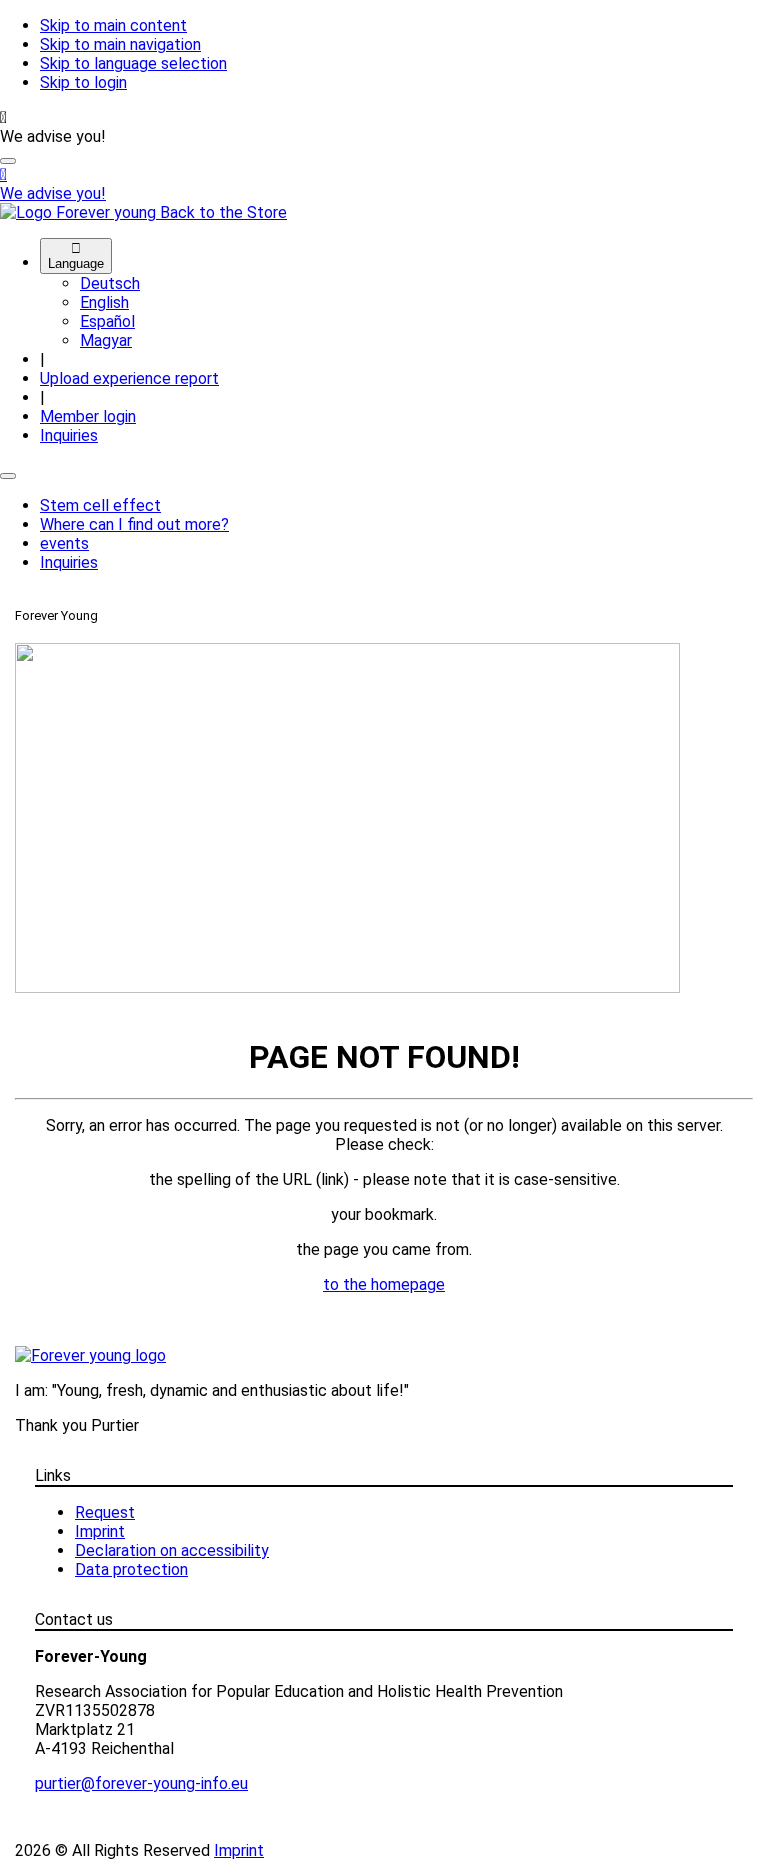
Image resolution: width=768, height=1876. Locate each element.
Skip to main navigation (120, 44)
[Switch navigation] (8, 476)
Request (105, 1512)
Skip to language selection (133, 63)
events (64, 543)
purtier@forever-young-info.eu (141, 1783)
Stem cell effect (100, 505)
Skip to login (83, 82)
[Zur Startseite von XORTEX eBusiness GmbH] (90, 1355)
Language (76, 256)
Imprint (100, 1531)
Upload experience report (129, 378)
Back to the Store (223, 212)
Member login (88, 416)
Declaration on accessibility (172, 1550)
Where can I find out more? (134, 524)
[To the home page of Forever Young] (80, 212)
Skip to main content (113, 25)
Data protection (131, 1569)
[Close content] (8, 161)
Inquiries (69, 435)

· · · · ·

Exercise aim: Lines in the data containing the string "main" are to be counted; give that number alone.

Output for this task: 2